▸ **Task**
Quote exactly, and only, the lines of the material below from the line with "Timeshare Cancellation (100, 1645)" through the line with "Get to Know".

▸ **Task inputs**
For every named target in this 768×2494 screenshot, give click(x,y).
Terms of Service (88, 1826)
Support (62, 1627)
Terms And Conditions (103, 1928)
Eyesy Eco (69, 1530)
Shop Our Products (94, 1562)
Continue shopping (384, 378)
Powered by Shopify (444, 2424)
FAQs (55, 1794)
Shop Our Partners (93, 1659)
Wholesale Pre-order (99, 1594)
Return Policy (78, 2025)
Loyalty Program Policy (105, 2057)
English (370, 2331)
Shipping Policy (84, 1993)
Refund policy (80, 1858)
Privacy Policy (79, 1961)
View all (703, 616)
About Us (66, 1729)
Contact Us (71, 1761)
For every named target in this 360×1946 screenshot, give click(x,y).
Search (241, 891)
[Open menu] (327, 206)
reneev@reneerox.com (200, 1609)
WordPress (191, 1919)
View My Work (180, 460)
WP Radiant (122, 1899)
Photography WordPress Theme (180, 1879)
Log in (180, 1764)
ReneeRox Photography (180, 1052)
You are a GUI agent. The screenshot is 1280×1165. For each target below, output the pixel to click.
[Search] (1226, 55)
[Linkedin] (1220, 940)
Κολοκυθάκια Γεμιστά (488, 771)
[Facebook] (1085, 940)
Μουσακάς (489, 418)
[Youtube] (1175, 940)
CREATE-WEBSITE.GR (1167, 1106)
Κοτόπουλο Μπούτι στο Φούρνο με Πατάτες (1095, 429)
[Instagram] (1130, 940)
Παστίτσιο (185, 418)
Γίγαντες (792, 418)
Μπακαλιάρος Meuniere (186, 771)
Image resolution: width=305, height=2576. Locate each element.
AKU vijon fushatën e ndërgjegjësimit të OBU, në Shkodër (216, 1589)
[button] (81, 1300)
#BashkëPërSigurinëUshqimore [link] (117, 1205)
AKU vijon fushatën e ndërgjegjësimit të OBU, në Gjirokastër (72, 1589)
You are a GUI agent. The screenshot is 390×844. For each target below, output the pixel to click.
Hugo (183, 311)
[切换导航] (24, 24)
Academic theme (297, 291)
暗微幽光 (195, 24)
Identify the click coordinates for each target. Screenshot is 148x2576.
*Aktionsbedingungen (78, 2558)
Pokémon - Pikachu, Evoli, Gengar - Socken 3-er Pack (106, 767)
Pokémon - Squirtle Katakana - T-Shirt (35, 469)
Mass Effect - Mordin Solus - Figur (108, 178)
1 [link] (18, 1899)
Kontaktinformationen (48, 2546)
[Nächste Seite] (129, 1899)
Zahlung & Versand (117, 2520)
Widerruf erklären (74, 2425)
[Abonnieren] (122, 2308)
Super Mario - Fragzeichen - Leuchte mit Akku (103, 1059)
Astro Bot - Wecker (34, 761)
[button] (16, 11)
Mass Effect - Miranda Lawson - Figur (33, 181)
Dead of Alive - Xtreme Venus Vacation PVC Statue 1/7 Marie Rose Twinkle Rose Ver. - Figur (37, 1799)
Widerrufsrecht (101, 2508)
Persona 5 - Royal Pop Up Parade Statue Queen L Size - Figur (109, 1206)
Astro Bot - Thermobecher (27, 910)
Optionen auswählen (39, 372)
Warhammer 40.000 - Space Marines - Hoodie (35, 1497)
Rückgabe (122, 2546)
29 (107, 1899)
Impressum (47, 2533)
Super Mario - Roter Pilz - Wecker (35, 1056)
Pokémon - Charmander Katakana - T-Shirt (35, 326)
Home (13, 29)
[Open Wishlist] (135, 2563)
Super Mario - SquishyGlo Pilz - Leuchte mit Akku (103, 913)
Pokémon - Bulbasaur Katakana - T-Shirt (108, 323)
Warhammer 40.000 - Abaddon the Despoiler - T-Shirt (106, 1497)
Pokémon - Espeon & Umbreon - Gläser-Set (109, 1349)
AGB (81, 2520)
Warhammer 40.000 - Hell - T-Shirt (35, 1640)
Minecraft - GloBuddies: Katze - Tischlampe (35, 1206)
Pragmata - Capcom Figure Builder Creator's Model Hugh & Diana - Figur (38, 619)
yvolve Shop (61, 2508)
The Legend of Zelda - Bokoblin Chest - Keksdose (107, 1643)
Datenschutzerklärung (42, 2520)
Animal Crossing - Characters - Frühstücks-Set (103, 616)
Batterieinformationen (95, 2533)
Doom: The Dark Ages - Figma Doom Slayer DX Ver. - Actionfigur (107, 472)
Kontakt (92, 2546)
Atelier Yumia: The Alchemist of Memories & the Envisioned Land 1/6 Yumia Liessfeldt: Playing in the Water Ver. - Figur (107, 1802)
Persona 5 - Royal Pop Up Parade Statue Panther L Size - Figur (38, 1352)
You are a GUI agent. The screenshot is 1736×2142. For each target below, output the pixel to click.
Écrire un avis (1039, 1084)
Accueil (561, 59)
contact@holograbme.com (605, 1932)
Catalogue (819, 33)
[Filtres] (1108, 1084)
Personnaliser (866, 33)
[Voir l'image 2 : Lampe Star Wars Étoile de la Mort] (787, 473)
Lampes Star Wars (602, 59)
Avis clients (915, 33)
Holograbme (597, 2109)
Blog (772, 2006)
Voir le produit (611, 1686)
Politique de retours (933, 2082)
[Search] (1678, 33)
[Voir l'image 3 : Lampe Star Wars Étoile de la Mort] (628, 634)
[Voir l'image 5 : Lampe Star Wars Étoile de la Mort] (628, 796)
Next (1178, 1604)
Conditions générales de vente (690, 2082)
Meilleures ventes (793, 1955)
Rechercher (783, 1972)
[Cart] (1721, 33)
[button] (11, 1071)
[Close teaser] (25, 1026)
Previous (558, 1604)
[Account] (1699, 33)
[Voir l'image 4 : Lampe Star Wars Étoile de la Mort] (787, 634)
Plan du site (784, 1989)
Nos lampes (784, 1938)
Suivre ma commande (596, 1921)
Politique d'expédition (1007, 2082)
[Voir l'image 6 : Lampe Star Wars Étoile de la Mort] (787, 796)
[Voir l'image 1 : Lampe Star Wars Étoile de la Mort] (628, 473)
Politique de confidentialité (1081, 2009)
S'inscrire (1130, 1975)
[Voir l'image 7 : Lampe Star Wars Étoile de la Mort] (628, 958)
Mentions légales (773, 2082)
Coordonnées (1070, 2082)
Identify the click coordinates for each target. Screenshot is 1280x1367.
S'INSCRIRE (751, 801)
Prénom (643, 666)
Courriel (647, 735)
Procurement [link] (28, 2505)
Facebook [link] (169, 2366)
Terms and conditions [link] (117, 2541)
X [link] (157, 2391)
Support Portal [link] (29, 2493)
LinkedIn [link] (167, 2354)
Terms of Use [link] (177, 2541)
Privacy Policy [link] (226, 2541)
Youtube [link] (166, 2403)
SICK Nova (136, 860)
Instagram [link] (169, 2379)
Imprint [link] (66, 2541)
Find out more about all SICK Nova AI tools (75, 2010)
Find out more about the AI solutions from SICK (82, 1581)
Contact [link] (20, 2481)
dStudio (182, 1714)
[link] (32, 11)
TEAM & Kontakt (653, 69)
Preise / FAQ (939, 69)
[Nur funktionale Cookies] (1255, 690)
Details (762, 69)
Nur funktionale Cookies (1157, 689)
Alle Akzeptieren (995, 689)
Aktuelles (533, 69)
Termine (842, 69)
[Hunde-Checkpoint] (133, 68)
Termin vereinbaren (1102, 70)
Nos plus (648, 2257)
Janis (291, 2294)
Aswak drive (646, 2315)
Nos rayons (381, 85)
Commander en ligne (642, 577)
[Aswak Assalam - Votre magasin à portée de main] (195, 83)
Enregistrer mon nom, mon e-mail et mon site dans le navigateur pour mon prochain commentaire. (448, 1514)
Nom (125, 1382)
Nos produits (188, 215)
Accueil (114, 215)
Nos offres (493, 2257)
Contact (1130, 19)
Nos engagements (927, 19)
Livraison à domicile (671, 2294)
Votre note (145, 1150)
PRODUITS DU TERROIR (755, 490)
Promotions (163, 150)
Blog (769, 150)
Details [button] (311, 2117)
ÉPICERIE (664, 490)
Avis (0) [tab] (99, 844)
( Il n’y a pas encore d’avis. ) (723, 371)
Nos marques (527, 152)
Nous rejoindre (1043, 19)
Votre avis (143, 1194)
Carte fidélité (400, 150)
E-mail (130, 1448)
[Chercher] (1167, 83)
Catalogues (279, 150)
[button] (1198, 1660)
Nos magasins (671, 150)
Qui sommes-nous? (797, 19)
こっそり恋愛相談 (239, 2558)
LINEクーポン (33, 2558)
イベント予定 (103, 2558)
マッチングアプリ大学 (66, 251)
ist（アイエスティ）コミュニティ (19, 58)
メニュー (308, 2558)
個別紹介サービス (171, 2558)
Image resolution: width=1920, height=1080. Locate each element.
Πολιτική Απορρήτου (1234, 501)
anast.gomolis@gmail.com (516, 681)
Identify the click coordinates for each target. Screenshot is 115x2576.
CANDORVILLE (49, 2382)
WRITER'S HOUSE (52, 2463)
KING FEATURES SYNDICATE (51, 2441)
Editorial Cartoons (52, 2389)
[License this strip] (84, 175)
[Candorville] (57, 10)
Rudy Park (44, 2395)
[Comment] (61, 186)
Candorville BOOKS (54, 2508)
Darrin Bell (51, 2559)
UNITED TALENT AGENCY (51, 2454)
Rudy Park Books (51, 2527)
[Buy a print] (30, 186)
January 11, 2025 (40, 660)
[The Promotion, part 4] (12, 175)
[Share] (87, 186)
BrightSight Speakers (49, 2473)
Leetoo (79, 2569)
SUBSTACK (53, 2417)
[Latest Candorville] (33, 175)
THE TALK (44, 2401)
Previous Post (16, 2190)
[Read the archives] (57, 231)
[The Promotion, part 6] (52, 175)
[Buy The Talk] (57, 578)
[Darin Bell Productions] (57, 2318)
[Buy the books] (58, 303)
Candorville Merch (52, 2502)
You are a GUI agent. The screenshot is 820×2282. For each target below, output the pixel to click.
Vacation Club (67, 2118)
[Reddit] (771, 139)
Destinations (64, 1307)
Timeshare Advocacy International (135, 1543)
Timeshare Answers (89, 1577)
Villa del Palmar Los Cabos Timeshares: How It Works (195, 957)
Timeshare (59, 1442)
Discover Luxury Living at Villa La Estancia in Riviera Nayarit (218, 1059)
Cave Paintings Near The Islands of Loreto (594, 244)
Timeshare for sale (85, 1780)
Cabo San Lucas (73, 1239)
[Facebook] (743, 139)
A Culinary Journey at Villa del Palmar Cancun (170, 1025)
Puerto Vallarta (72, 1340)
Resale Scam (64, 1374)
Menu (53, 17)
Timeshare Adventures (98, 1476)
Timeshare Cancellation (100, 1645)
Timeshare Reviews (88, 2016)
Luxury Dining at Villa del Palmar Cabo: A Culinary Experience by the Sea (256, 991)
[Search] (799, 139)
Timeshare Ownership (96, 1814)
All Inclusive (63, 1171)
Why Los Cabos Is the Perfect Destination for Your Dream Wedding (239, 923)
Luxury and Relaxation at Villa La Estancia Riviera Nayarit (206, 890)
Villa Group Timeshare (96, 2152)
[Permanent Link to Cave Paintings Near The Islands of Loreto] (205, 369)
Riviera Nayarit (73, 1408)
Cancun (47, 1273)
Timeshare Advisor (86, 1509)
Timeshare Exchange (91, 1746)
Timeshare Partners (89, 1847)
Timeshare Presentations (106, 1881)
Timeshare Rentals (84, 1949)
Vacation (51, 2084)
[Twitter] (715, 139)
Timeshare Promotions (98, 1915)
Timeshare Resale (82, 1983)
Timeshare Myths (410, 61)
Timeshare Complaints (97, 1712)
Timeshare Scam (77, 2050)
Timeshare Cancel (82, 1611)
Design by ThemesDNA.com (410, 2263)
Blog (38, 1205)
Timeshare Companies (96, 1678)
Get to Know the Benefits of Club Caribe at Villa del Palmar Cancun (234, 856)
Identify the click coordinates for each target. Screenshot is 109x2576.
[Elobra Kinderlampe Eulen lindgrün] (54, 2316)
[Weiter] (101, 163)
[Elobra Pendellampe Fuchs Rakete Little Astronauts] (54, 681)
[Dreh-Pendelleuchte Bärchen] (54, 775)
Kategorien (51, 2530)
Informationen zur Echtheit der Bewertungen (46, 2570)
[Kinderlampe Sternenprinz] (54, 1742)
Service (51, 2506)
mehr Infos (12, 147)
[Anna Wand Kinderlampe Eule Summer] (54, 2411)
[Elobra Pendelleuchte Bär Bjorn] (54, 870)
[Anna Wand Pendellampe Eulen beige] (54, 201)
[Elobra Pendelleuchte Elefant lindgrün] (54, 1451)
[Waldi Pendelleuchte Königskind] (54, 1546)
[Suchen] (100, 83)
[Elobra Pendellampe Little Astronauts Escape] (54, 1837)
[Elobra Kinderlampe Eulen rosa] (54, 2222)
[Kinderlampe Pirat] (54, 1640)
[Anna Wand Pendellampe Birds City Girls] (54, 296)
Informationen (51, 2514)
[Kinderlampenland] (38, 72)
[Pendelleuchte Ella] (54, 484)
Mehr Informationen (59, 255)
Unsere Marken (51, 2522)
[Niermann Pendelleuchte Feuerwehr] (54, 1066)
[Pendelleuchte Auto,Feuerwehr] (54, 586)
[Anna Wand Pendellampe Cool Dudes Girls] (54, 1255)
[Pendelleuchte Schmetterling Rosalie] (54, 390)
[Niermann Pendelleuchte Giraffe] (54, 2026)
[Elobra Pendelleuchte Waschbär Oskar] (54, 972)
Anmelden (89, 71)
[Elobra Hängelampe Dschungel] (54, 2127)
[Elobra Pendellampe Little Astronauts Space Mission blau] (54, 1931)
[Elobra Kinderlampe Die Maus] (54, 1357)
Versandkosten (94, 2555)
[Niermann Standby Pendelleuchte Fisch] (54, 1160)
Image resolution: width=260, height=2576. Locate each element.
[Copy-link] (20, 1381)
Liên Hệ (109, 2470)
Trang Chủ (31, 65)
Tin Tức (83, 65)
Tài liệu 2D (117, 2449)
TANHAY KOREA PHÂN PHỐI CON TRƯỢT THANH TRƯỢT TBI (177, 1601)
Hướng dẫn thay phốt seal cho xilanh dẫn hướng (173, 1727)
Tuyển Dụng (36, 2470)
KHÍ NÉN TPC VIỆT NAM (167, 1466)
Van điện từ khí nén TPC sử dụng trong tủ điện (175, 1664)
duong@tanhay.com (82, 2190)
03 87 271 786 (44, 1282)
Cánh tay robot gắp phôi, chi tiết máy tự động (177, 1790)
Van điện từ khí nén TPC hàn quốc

▸ **Problem solution**
Timeshare Cancellation (100, 1645)
Timeshare Reviews (88, 2016)
Luxury Dining at Villa del Palmar Cabo: A Culinary Experience by the Sea (256, 991)
[Search] (799, 139)
Timeshare Ownership (96, 1814)
All Inclusive (63, 1171)
Why Los Cabos Is the Perfect Destination for Your Dream Wedding (239, 923)
Luxury and Relaxation at Villa La Estancia Riviera Nayarit (206, 890)
Villa Group Timeshare (96, 2152)
[Permanent Link to Cave Paintings Near The Islands of Loreto] (205, 369)
Riviera Nayarit (73, 1408)
Cancun (47, 1273)
Timeshare Advisor (86, 1509)
Timeshare Exchange (91, 1746)
Timeshare Partners (89, 1847)
Timeshare Presentations (106, 1881)
Timeshare Rentals (84, 1949)
Vacation (51, 2084)
[Twitter] (715, 139)
Timeshare Promotions (98, 1915)
Timeshare Resale (82, 1983)
Timeshare Myths (410, 61)
Timeshare Complaints (97, 1712)
Timeshare Scam (77, 2050)
Timeshare Cancel (82, 1611)
Design by ThemesDNA.com (410, 2263)
Blog (38, 1205)
Timeshare Companies (96, 1678)
Get to Know the Benefits of Club Caribe at Villa del Palmar Cancun (234, 856)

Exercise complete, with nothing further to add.